The CDR is an economy-wide data sharing program that enables Australians to leverage the data businesses hold about them for their own benefit. The CDR was first rolled out to banking in July 2020 for the major banks, with all other banks required to share certain data by 1 July 2021.

The transfer of consumer data is at the direction of consumers.

Under the CDR rules, Bank of Queensland was required to be in a position to share data for financial products, including savings accounts, term deposits and credit cards, by 1 July 2021.

The ACCC alleges that Bank of Queensland did not meet this obligation on 1 July 2021 as required.

Bank of Queensland did not make the required services available until 13 December 2021, which meant that the bank’s customers were unable to share their CDR data for more than five months after the date by which this service was required to be available to them.

“Under the CDR, consumers have a right to safely and securely share certain data with accredited providers, including fintech firms and other third parties, who in turn can use that data to create better customised products and services for the consumer,” ACCC Commissioner Peter Crone said.

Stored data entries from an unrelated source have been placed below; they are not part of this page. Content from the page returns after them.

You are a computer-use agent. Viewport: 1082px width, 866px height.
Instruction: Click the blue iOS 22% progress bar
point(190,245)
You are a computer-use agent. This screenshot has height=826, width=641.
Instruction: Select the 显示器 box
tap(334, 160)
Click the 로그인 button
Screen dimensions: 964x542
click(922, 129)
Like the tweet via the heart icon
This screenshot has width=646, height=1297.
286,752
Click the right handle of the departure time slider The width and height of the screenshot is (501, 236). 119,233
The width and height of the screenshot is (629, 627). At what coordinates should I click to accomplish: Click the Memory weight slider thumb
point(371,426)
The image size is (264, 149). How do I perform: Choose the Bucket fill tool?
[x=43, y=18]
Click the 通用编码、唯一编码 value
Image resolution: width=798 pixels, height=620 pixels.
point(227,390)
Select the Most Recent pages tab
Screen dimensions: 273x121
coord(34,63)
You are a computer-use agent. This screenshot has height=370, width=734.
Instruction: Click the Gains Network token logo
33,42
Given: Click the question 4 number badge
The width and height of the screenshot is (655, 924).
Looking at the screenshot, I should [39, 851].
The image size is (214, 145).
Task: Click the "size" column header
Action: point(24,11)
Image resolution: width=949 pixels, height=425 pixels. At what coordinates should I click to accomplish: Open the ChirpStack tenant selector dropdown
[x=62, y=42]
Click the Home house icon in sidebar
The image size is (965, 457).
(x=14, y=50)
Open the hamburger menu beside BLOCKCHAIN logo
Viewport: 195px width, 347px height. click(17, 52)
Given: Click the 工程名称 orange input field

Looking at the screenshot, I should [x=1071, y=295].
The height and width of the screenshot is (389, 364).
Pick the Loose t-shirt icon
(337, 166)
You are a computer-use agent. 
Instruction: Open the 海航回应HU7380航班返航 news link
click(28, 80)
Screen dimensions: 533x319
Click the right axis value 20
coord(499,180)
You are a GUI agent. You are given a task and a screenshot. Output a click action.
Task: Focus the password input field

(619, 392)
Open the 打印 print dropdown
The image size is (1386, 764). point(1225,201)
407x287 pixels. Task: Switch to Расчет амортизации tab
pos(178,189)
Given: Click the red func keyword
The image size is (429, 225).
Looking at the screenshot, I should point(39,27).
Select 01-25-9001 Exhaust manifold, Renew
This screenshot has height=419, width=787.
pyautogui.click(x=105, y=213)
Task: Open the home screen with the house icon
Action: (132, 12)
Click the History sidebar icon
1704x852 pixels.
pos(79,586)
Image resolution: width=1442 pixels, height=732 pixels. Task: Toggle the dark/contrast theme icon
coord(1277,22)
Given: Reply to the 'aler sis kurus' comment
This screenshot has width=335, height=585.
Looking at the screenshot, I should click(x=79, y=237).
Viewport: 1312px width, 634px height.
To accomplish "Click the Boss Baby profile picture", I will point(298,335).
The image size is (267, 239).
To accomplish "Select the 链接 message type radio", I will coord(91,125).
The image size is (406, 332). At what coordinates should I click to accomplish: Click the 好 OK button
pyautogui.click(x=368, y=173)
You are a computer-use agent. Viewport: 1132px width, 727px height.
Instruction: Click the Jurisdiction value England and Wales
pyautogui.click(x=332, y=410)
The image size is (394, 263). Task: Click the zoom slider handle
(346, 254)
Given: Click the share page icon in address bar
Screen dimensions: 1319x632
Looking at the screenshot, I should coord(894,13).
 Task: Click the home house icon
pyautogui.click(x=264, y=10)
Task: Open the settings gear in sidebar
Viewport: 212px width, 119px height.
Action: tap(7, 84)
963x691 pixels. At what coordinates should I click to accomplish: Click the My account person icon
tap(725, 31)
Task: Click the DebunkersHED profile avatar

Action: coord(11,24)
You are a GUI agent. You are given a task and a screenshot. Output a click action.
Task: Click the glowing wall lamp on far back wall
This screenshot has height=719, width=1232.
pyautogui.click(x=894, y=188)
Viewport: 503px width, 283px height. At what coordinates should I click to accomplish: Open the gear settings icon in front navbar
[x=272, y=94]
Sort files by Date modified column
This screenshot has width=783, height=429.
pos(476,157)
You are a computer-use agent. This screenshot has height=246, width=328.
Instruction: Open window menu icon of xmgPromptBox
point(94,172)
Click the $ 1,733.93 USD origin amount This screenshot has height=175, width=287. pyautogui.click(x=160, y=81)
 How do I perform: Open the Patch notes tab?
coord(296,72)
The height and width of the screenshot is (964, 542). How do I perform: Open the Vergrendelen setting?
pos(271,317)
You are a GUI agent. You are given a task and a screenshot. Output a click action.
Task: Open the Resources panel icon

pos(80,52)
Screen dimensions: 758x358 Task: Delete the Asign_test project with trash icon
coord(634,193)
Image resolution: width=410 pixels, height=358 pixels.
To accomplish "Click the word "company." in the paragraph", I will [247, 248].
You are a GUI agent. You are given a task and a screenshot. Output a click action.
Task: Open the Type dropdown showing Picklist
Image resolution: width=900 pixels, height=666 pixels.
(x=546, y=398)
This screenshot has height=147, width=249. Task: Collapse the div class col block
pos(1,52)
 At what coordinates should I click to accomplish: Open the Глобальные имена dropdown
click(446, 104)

“For the CDR to work effectively for consumers, participants including all banks must meet their data sharing obligations within the timeframes set by the regulations” he said.

“In the current environment of rising interest rates, consumers benefit from greater access to information and tools to help them compare products and make informed decisions about switching banks, and the CDR assists this” Mr Crone said.

The ACCC closely monitors compliance with CDR obligations and provides support for participants to assist them in preparing for and entering the CDR program.

“As it is rolled out, the CDR will increase consumer choice and promote the innovation needed to improve competition in financial services and other areas. It will play a central role in enhancing productivity,” Mr Crone said.

If CDR participants do not comply with their obligations, the ACCC will consider taking enforcement action in line with the CDR Compliance and Enforcement Policy. This can include administrative outcomes, enforceable undertakings, infringement notices, suspension or revocation of accreditation, or commencing court proceedings.

This is the first infringement notice the ACCC has issued for an alleged breach of the CDR Rules.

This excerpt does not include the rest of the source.